When it comes to hybrid solutions, that is selling both on your own website and via marketplaces, we can take up the case ofObox Design, who have publicly accepted that selling via marketplaces is a good choice. Apart from offering themes on their own website, Obox also sell at marketplaces such as ThemeForest.

screenshot of mojo themes and elegant homepage wordpress theme

Along similar lines, several other providers too follow the hybrid model. For instance, we have Elegant Themes, offering WordPress themes to their own club members and also selling such themes over at Mojo Marketplace. Customers, be they club members or marketplace buyers, get the same privileges in terms of support and upgrades.

Conclusion

Until few months ago, marketplaces such as ThemeForest and Mojo Marketplace (then Mojo Themes) did not offer GPL as a licensing option, and their split license came under its good share of criticism from the WordPress community, to the extent that many marketplace sellers were barred from attending WordCamps. However, all of that has changed now, and irrespective of where you sell, you can opt for GPL as a licensing model.
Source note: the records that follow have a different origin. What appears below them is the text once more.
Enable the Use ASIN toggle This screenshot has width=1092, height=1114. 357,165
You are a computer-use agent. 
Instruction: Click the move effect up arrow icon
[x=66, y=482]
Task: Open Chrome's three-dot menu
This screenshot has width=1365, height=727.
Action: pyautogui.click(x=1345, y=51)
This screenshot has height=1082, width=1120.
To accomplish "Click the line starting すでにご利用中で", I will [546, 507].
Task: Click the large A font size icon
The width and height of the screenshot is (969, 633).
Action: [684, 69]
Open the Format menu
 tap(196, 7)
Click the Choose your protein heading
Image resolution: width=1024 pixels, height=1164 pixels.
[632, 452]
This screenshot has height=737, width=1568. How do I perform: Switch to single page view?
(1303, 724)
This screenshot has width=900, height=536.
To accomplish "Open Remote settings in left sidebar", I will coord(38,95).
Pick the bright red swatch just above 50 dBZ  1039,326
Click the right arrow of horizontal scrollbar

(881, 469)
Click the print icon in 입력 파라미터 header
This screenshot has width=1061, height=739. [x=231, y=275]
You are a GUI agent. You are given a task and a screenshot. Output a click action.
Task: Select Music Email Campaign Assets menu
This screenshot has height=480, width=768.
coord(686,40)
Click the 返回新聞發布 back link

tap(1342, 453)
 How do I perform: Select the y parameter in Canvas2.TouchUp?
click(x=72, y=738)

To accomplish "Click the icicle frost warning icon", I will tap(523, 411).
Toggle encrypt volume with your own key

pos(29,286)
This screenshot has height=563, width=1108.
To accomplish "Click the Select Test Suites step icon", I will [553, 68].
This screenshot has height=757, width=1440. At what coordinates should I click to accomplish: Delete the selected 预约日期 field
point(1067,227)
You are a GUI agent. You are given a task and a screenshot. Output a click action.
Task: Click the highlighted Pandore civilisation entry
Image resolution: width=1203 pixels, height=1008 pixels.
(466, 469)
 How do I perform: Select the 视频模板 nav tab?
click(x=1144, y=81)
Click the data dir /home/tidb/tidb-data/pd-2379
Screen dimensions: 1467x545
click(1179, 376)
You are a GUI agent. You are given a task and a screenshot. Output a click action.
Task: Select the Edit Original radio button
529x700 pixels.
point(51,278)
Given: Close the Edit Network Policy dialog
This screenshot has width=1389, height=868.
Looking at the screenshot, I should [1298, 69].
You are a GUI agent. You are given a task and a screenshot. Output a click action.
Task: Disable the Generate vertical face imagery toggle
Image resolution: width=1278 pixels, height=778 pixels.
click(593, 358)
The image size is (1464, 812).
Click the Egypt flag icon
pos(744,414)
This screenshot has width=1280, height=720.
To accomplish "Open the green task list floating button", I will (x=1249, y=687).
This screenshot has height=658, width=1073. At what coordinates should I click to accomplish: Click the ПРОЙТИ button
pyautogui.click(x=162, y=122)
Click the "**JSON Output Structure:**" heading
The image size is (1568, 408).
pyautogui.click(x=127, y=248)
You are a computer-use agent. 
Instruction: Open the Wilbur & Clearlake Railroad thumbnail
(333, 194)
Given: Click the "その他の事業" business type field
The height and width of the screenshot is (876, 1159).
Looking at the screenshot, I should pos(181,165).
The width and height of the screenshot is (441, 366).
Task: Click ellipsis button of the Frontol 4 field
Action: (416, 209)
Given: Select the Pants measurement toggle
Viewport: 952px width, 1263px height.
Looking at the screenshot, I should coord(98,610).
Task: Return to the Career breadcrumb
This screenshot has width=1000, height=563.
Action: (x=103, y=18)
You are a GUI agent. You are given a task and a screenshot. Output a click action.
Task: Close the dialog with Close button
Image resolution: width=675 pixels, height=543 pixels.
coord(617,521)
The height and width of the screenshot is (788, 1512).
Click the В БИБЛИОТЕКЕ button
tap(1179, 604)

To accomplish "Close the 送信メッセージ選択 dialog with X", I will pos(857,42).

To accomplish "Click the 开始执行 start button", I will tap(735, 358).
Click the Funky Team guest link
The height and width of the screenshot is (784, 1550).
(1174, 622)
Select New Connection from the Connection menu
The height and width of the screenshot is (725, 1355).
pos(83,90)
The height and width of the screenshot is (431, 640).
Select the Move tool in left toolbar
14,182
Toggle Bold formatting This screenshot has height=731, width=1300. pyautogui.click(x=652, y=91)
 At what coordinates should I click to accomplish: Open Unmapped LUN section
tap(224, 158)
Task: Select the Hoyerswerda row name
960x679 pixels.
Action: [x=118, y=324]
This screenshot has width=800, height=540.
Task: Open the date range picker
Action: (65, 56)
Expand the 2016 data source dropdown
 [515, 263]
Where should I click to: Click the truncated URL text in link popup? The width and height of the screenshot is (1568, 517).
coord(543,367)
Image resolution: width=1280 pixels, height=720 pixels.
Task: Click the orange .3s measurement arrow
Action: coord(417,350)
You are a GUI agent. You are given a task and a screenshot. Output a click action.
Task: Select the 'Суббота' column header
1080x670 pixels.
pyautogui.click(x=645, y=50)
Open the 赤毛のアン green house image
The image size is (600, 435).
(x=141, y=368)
Having your own theme shop or opting for a marketplace — both these options have their own share of pros and cons. At the end of the day, it all boils down to how much control you want over your themes, where your stronger areas lie, and how much time you will be able to invest in your business. If you are doubtful about your own marketing skills, do not wish to deal with headaches such as web hosting issues and eCommerce solutions, and are unsure whether your theme shop will be able to catch the eye of potential buyers, you should by all means opt for a theme marketplace. If, however, you seek absolute control over your themes and do not wish to share your profits with an intermediary, having your own theme shop will probably be a better idea. Of course, you can always try the hybrid model to see which of the two options converts well for you in terms of sales!